Rewrite all the records below, putting "screen assistant" in place of every "GUI agent" and changing nothing else.

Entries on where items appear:
----

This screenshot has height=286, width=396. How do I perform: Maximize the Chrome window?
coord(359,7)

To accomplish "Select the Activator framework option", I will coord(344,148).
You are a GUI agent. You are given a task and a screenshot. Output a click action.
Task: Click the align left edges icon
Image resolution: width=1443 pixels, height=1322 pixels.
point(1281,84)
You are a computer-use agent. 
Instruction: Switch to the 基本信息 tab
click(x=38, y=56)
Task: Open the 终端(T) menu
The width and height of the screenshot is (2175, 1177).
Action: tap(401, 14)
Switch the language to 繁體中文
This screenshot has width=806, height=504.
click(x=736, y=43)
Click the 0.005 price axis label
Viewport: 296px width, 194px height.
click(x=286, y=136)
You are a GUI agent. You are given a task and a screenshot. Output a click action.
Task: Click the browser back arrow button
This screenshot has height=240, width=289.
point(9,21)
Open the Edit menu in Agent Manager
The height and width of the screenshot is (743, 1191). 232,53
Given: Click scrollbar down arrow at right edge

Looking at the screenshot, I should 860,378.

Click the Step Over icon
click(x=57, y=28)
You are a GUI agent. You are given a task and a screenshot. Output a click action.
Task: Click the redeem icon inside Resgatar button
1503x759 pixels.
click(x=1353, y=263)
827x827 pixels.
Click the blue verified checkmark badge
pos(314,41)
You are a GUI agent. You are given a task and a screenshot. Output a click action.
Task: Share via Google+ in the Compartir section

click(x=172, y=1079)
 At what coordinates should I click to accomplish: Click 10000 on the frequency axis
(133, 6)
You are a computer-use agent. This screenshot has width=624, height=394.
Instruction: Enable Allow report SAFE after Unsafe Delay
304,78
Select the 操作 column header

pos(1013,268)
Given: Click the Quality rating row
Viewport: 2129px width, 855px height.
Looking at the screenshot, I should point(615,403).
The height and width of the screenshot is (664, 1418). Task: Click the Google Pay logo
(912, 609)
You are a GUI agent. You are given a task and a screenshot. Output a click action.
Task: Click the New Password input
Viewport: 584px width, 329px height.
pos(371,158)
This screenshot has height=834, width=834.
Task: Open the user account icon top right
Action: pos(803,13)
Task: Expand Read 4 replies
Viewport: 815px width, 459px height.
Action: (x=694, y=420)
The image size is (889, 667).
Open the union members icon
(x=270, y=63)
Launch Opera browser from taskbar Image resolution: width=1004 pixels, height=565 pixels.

----

### Written reply
This screenshot has height=286, width=396. How do I perform: Maximize the Chrome window?
coord(359,7)

To accomplish "Select the Activator framework option", I will coord(344,148).
You are a screen assistant. You are given a task and a screenshot. Output a click action.
Task: Click the align left edges icon
Image resolution: width=1443 pixels, height=1322 pixels.
point(1281,84)
You are a computer-use agent. 
Instruction: Switch to the 基本信息 tab
click(x=38, y=56)
Task: Open the 终端(T) menu
The width and height of the screenshot is (2175, 1177).
Action: tap(401, 14)
Switch the language to 繁體中文
This screenshot has width=806, height=504.
click(x=736, y=43)
Click the 0.005 price axis label
Viewport: 296px width, 194px height.
click(x=286, y=136)
You are a screen assistant. You are given a task and a screenshot. Output a click action.
Task: Click the browser back arrow button
This screenshot has height=240, width=289.
point(9,21)
Open the Edit menu in Agent Manager
The height and width of the screenshot is (743, 1191). 232,53
Given: Click scrollbar down arrow at right edge

Looking at the screenshot, I should 860,378.

Click the Step Over icon
click(x=57, y=28)
You are a screen assistant. You are given a task and a screenshot. Output a click action.
Task: Click the redeem icon inside Resgatar button
1503x759 pixels.
click(x=1353, y=263)
827x827 pixels.
Click the blue verified checkmark badge
pos(314,41)
You are a screen assistant. You are given a task and a screenshot. Output a click action.
Task: Share via Google+ in the Compartir section

click(x=172, y=1079)
 At what coordinates should I click to accomplish: Click 10000 on the frequency axis
(133, 6)
You are a computer-use agent. This screenshot has width=624, height=394.
Instruction: Enable Allow report SAFE after Unsafe Delay
304,78
Select the 操作 column header

pos(1013,268)
Given: Click the Quality rating row
Viewport: 2129px width, 855px height.
Looking at the screenshot, I should point(615,403).
The height and width of the screenshot is (664, 1418). Task: Click the Google Pay logo
(912, 609)
You are a screen assistant. You are given a task and a screenshot. Output a click action.
Task: Click the New Password input
Viewport: 584px width, 329px height.
pos(371,158)
This screenshot has height=834, width=834.
Task: Open the user account icon top right
Action: pos(803,13)
Task: Expand Read 4 replies
Viewport: 815px width, 459px height.
Action: (x=694, y=420)
The image size is (889, 667).
Open the union members icon
(x=270, y=63)
Launch Opera browser from taskbar Image resolution: width=1004 pixels, height=565 pixels.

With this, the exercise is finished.